Goodman said that Seefried jabbed the flagpole in his direction several times while demanding to know “where are the members at, where are they counting votes?” Prosecutors recommended 70 months in prison for Seefried, but McFadden sentenced him to 36 months.
In the case of Geoffrey Sills, a Virginia man who stole a baton from a police officer and beat him with it, prosecutors sought 108 months in prison, but McFadden determined that he should only serve 52 months.
Chutkan, the judge handling Trump’s federal trial, has also issued more lenient sentences than prosecutors sought in cases involving January 6 defendants convicted of violent crimes. Matthew Capsel of Ottawa, Illinois, fought National Guard soldiers protecting the Capitol, charging a line of troops and ramming into their shields. Capsel — who filmed himself fighting the soldiers on TikTok and whose Facebook profile name was “Mateo Q Capsel,” suggesting he was an adherent of QAnon conspiracy theories — only stopped fighting after he was pepper-sprayed, prosecutors wrote in a statement. Capsel kept posting about January 6 afterward, writing that “on the 6th good men had to do a bad thing.”
Capsel was charged with civil disorder and reached a plea deal with prosecutors, who recommended that he be sentenced to 31 months in prison. But Chutkan reduced that to 18 months, well below the 27 to 33-month sentencing guideline range for his offense, according to prosecutors, and not much more than the sentence proposed by Capsel’s defense lawyers.
Perhaps the toughest January 6 judge has only presided over a small handful of cases and thus has not had much impact on the overall figures. Judge Emmet Sullivan, a Clinton appointee now on senior status, has handled nine cases and issued sentences harsher than prosecutors sought in five, the same as prosecutors sought in two others, and more lenient sentences in only two.
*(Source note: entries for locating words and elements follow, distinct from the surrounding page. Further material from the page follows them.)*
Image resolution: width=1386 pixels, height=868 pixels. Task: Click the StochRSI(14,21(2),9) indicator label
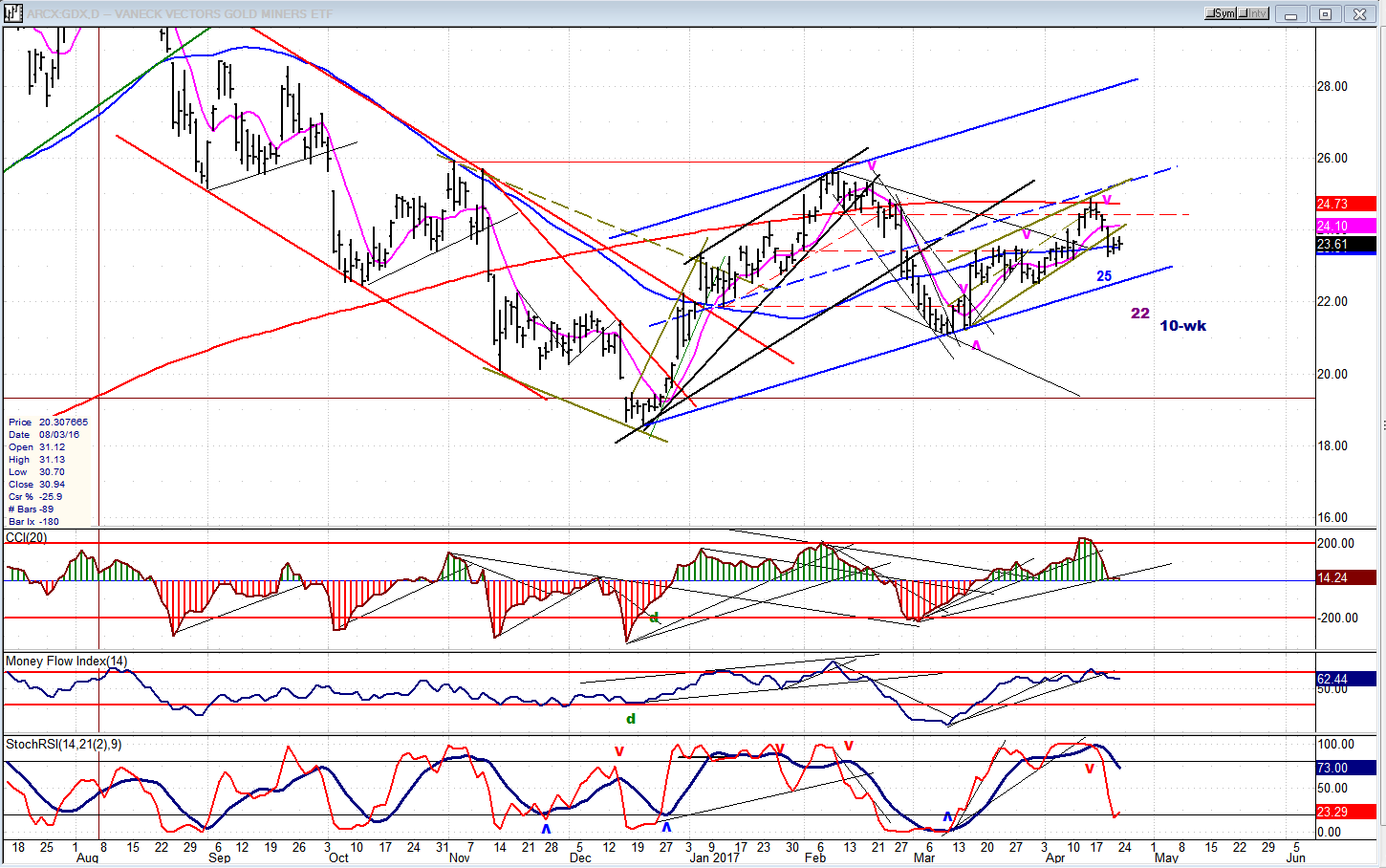[63, 745]
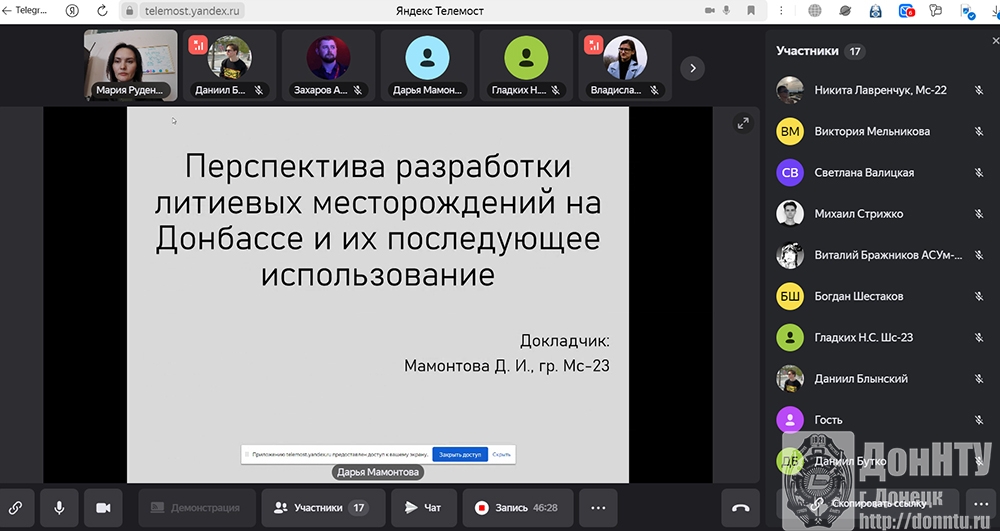Screen dimensions: 1000x531
Task: Select Михаил Стрижко in participants list
Action: click(858, 213)
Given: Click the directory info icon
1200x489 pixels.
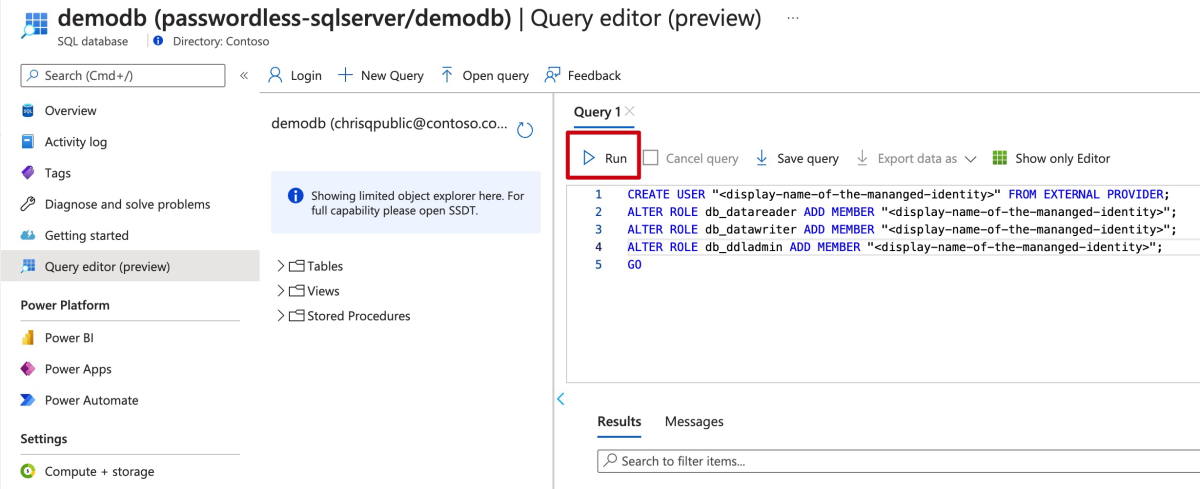Looking at the screenshot, I should (x=159, y=41).
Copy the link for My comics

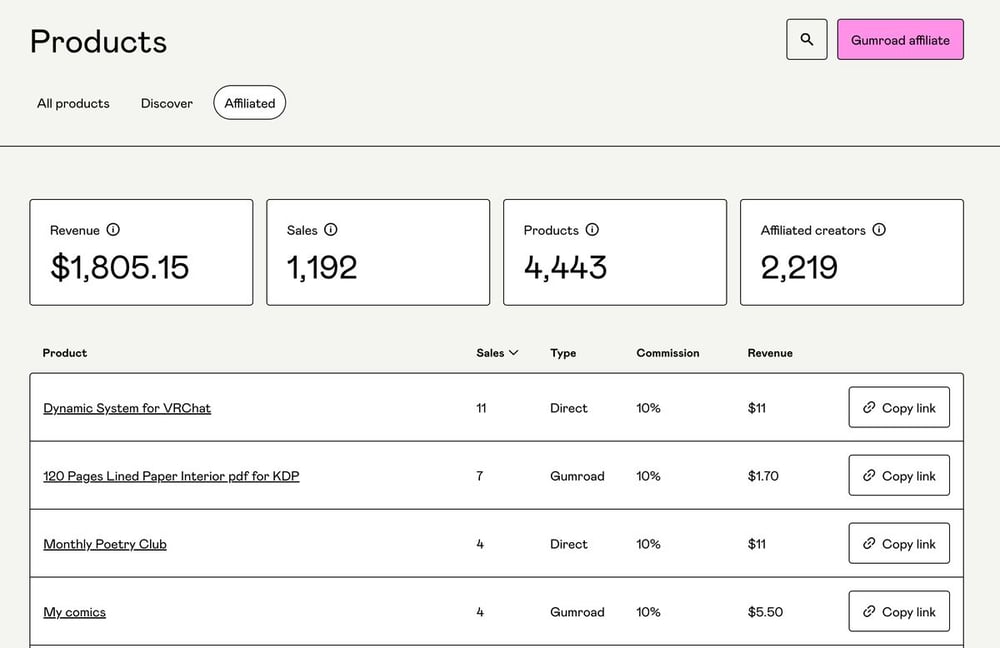pyautogui.click(x=898, y=611)
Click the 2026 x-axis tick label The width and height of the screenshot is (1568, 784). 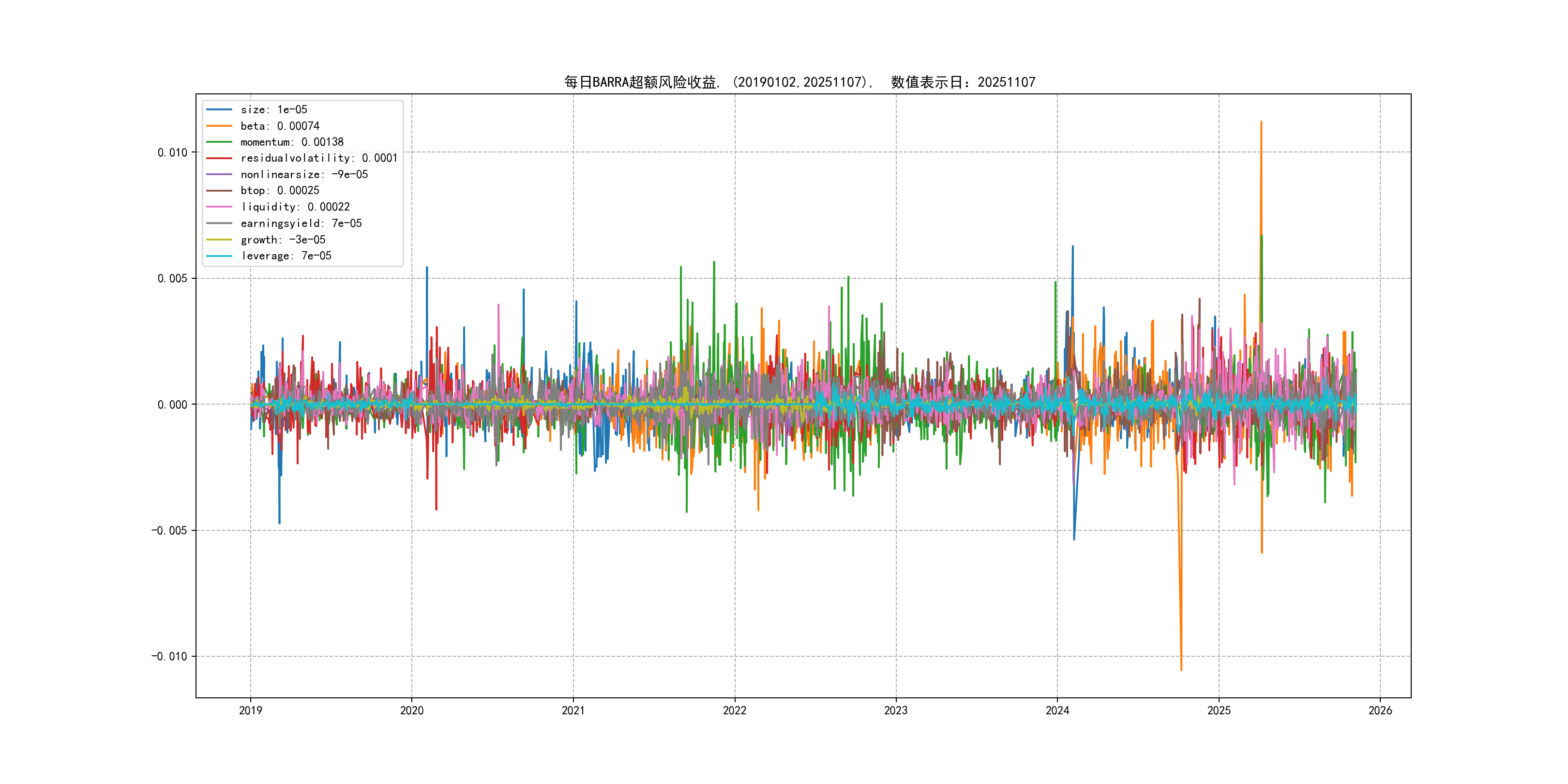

During the sentencing hearing in the cases of John Getsinger Jr. and Stacie Hargis-Getsinger, a married couple from South Carolina who joined the mob storming the Capitol, John sought to influence Sullivan by expressing regret and acknowledging that “we brought this on ourselves.”
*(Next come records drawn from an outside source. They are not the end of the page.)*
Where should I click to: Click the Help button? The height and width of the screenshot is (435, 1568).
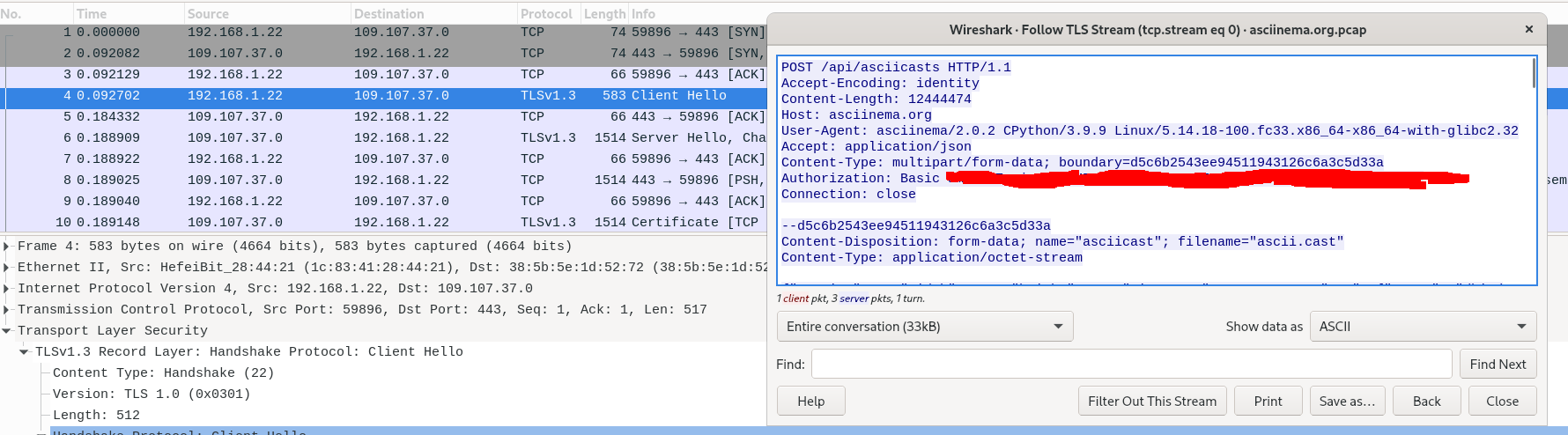[x=810, y=401]
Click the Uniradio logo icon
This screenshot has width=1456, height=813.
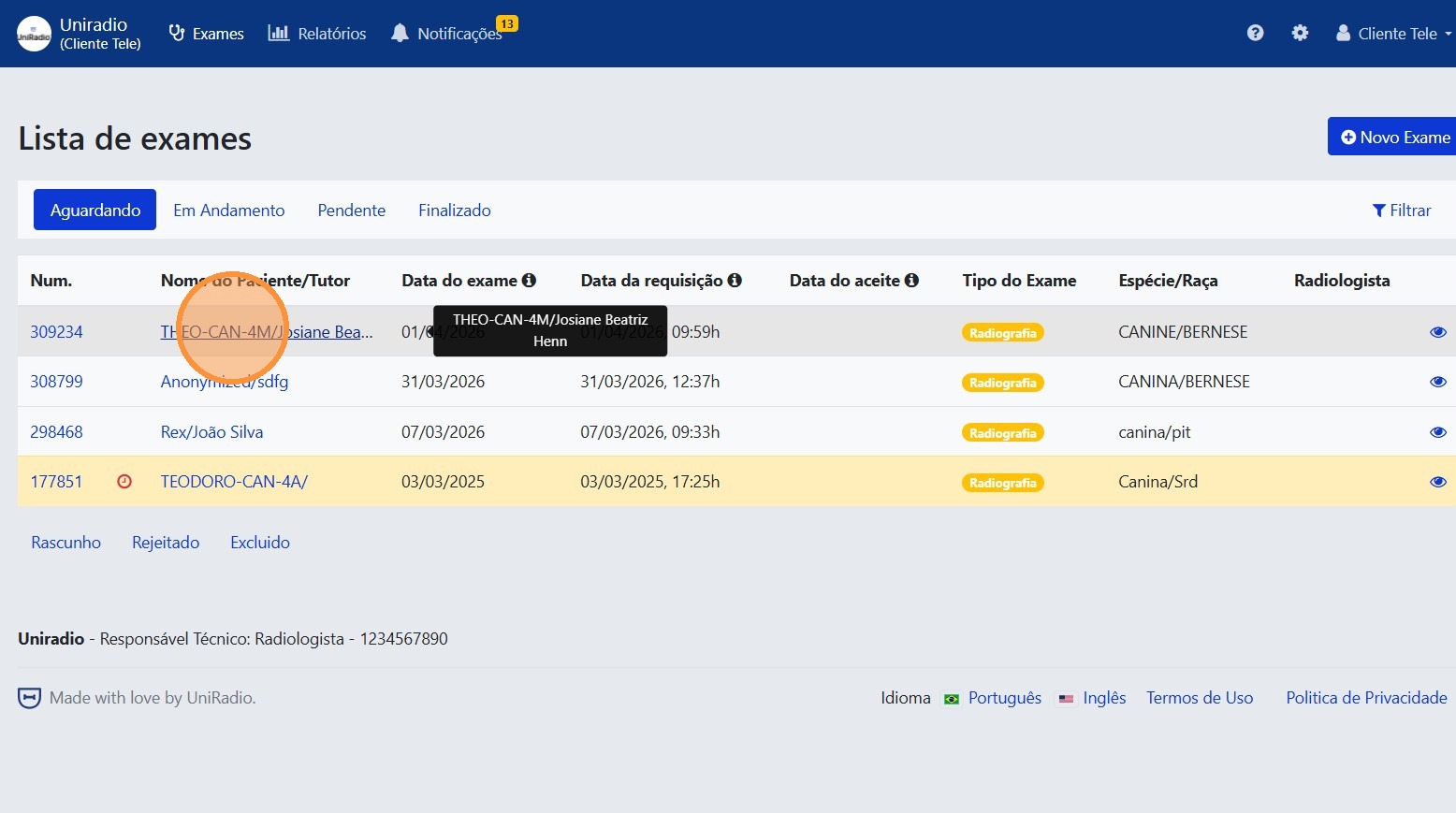tap(35, 34)
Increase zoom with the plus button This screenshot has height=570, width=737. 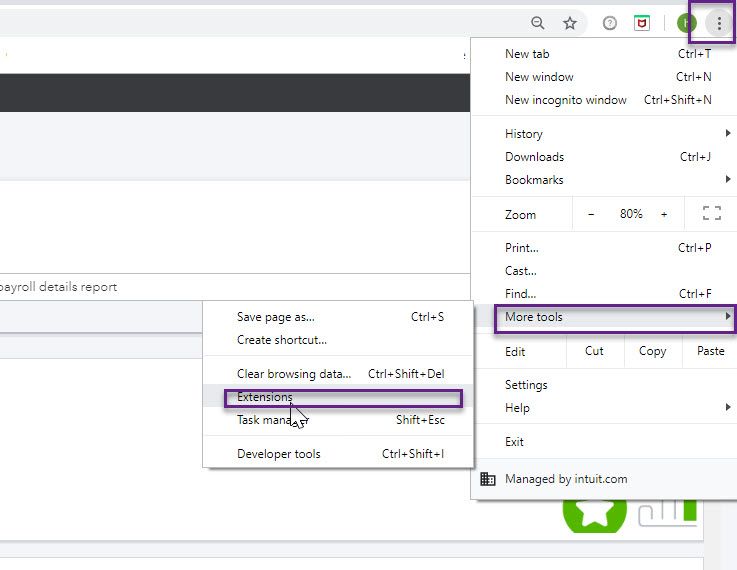pyautogui.click(x=664, y=214)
Sullivan wasn’t buying it. Although prosecutors recommended just 45 days in jail for each, Sullivan gave them 60 days apiece.
Some January 6 defendants may soon find their sentences reduced or completely thrown out thanks to the U.S. Supreme Court. The court agreed in December to consider an appeal of one of the charges brought by the government in a large number of January 6 cases: obstruction of an official proceeding. A lower court judge ruled that federal prosecutors inappropriately used the law against January 6 defendants. That ruling was overturned by an appeals court, and now the Supreme Court has agreed to take up the case.
Obstruction of an official proceeding is the sole charge in 24 out of the 719 January 6 cases in which defendants have been convicted and sentenced, according to the Intercept’s analysis; in many other cases, it is one of several offenses of which defendants were found guilty. If the Supreme Court determines that the obstruction law was misused, the defendants who have only been convicted of obstruction could presumably have their records cleared.
As the cases of hundreds of January 6 defendants continue to work their way through the legal system, Trump’s own trial on charges stemming from January 6 and his efforts to overturn the election is looming in the same federal courthouse, an imposing white stone building on Constitution Avenue just a few blocks from the Capitol. Trump is facing a charge of obstructing an official proceeding, along with other charges, so a Supreme Court verdict could affect him as well.
But while Trump has repeatedly spoken out in support of the January 6 defendants, he’s trying to block special counsel Jack Smith from even mentioning the Capitol mob during his trial, which is scheduled to begin in March. In a recent court filing, Smith made clear that he plans to highlight the insurrection as the culmination of Trump’s illegal post-election efforts to remain in power. But Trump is now trying to distance himself from it. His lawyer has argued that any mention of the Capitol riot is “not relevant” to Trump’s case and would be “prejudicial and inflammatory.”